### Description of the task
After finding the line with "Image resolution: width=745, height=2576." in the data below, set down exactly each line through the one with "Schüßler-Salze (265, 1750)", inclusive, and stop there.

### Material for the task
-----
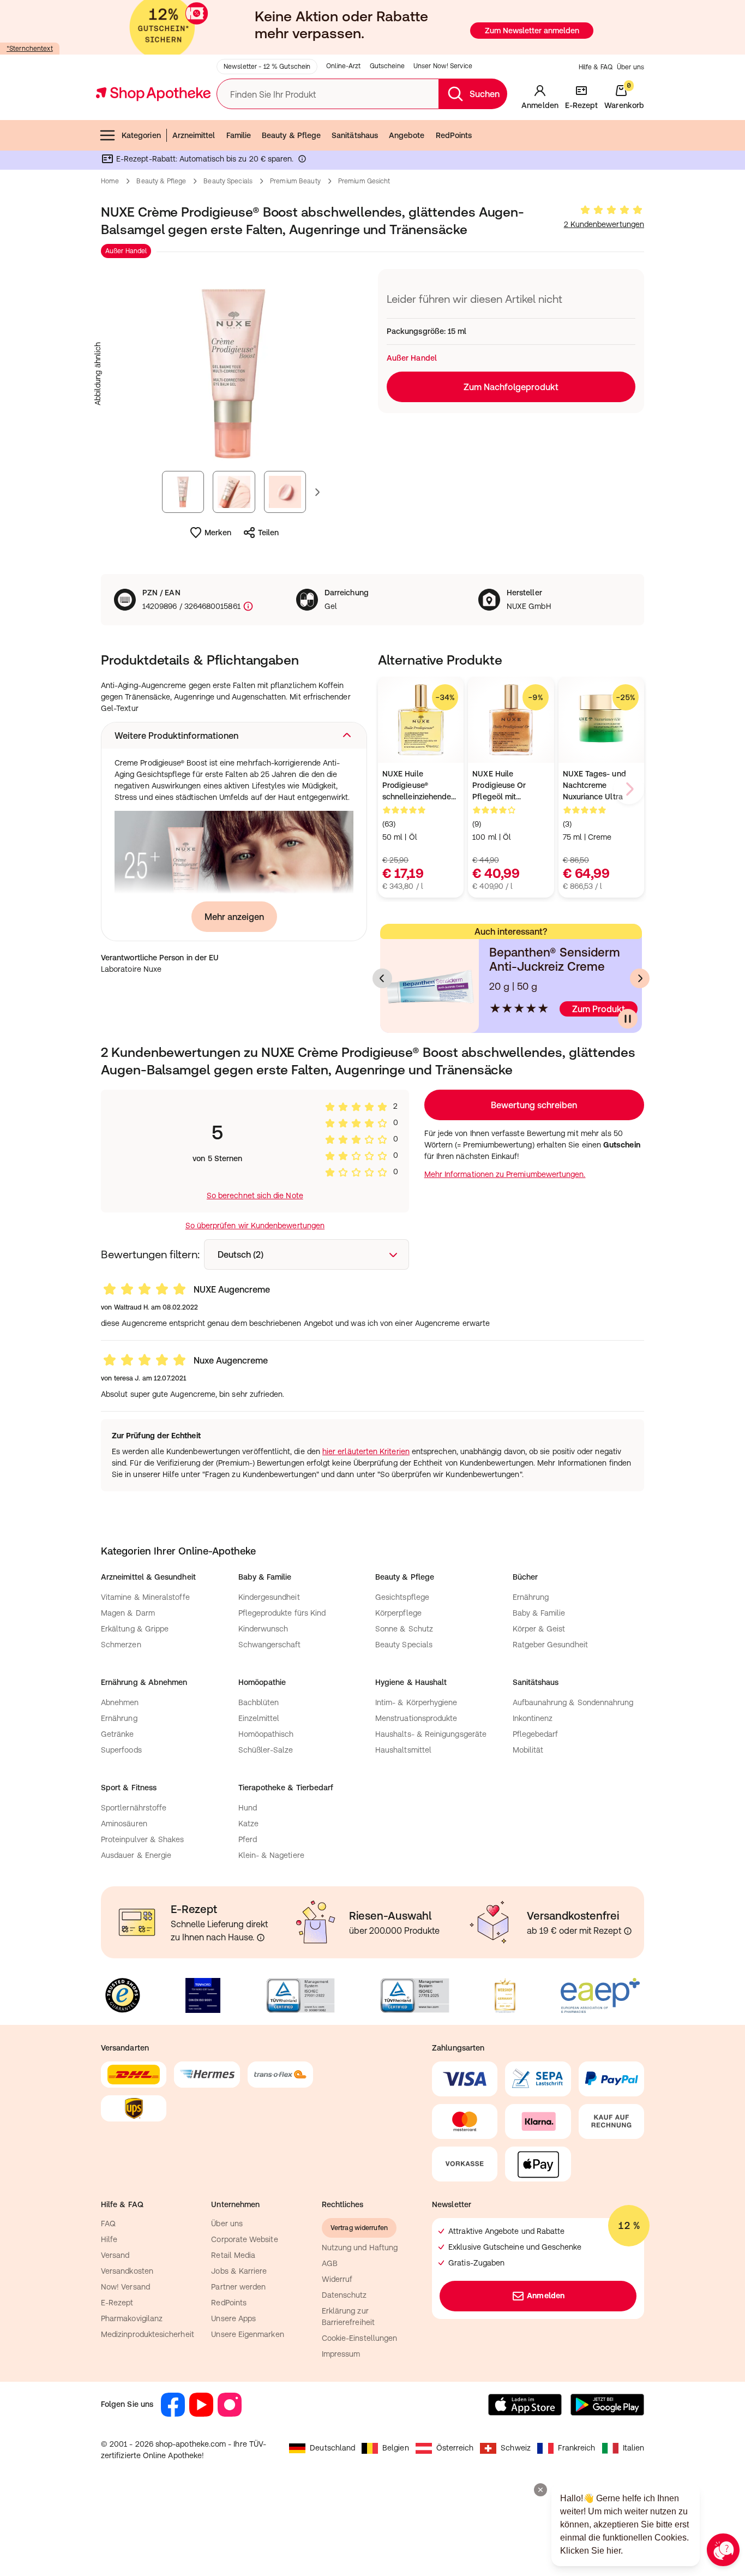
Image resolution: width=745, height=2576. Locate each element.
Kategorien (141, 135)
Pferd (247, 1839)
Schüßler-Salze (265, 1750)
-----
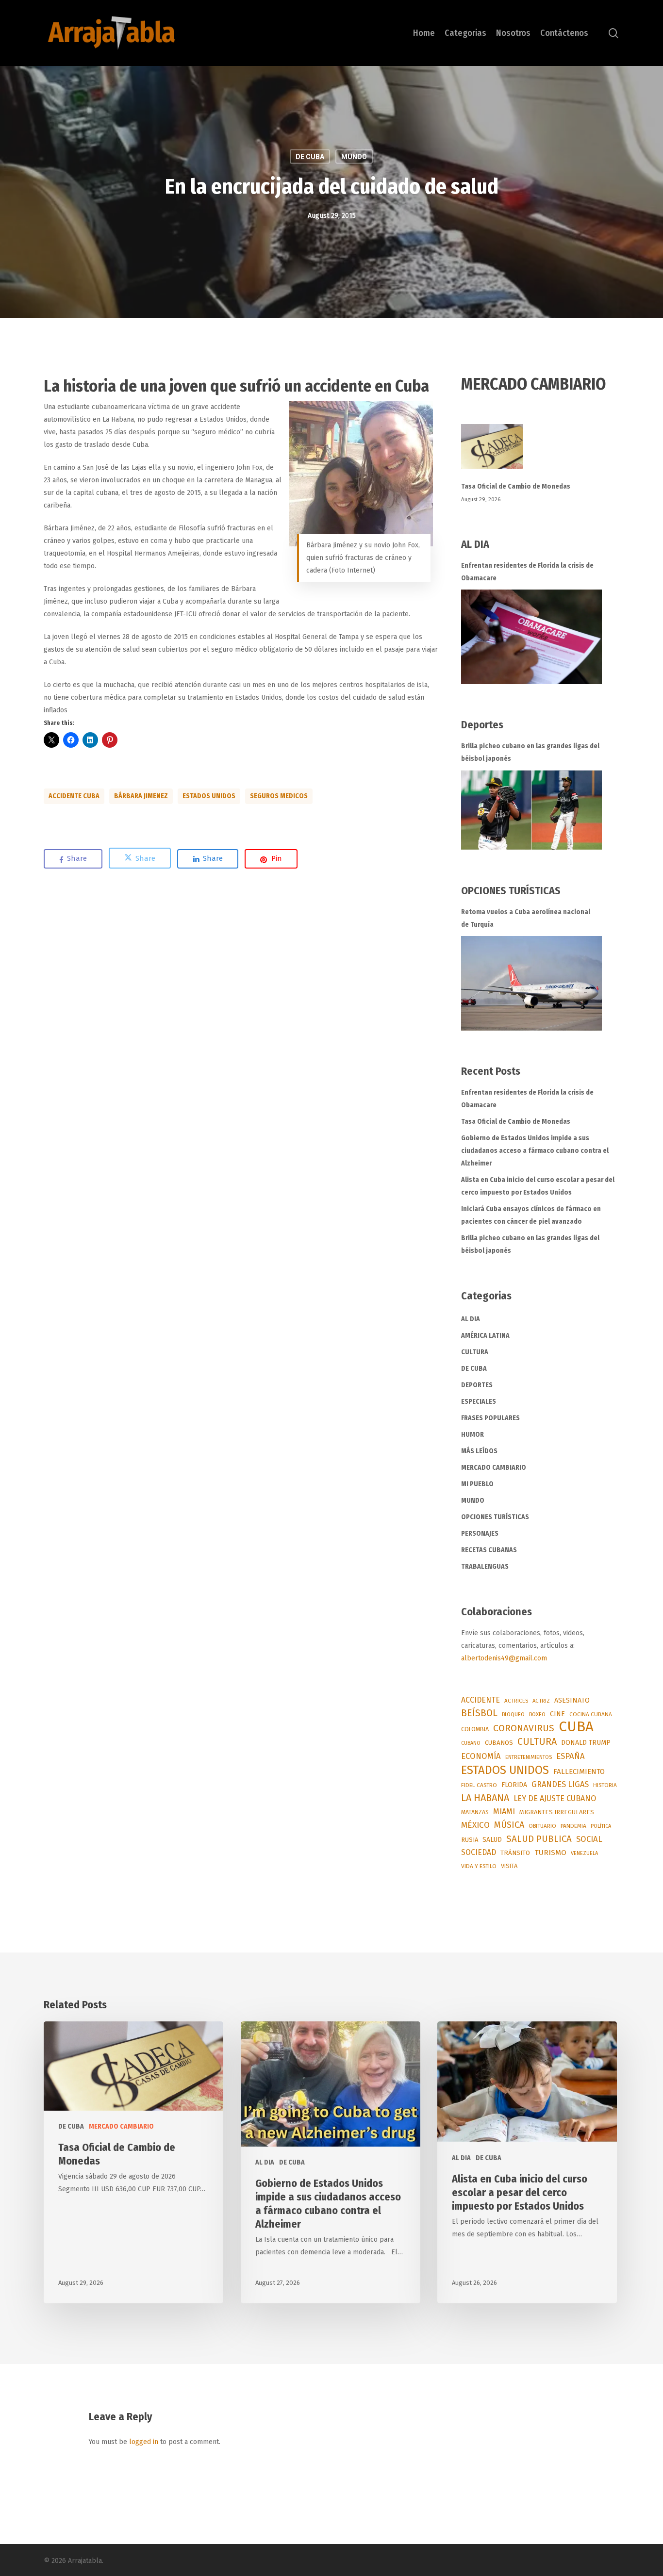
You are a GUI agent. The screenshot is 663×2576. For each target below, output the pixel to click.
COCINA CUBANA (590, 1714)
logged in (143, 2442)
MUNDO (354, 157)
-----
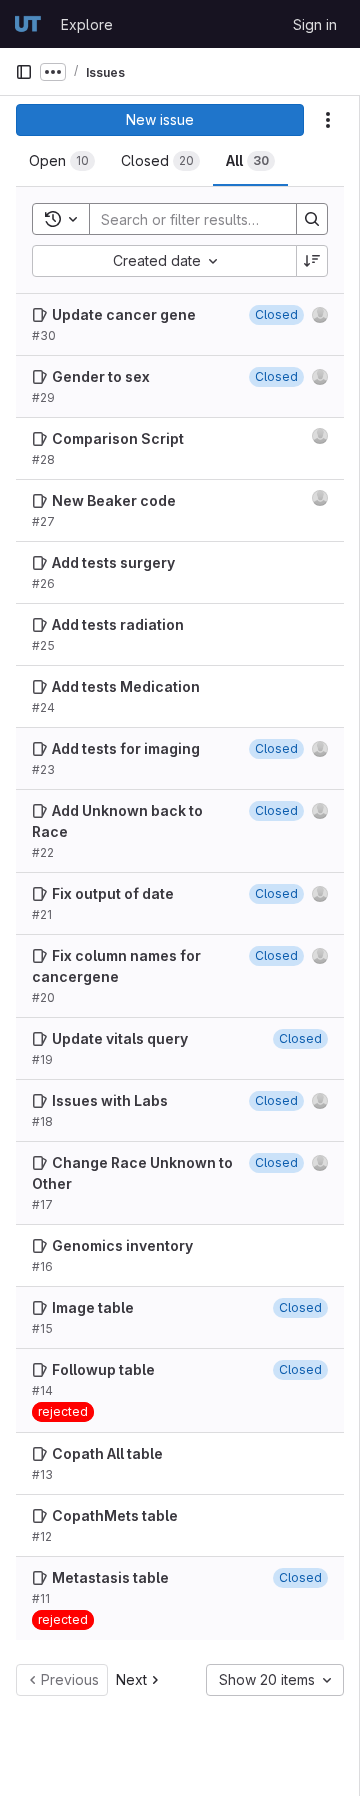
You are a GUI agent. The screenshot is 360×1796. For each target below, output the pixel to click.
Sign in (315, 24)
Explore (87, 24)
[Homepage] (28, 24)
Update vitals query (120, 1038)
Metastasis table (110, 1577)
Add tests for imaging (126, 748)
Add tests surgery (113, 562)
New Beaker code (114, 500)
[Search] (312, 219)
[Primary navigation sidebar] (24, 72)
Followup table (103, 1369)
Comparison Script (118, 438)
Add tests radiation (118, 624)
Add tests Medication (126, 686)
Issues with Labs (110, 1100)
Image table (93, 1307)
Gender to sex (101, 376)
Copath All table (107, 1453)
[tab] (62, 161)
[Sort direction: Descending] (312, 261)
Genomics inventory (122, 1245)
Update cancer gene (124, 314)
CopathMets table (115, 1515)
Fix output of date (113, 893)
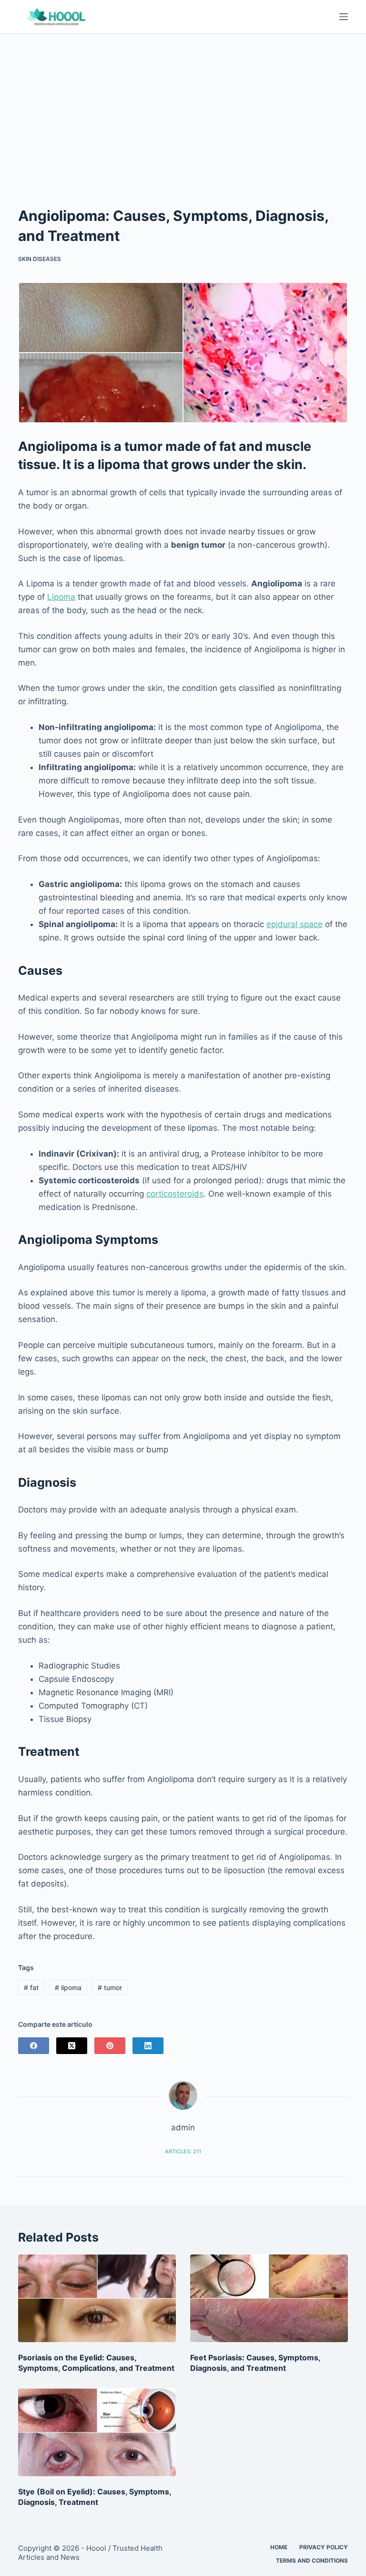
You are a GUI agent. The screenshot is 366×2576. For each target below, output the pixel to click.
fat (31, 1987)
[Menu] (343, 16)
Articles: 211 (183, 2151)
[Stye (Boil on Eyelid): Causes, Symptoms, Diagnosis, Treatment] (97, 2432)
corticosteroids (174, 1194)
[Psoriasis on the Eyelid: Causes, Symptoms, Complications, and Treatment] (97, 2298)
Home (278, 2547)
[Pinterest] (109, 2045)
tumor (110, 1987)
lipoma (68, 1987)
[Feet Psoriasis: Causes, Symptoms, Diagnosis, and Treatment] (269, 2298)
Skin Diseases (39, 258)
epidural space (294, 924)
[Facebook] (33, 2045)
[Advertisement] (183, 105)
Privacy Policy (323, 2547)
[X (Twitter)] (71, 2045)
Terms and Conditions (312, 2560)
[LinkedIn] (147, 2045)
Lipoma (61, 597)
-----
### Written response
Image resolution: width=745, height=2576. Locate each element.
Kategorien (141, 135)
Pferd (247, 1839)
Schüßler-Salze (265, 1750)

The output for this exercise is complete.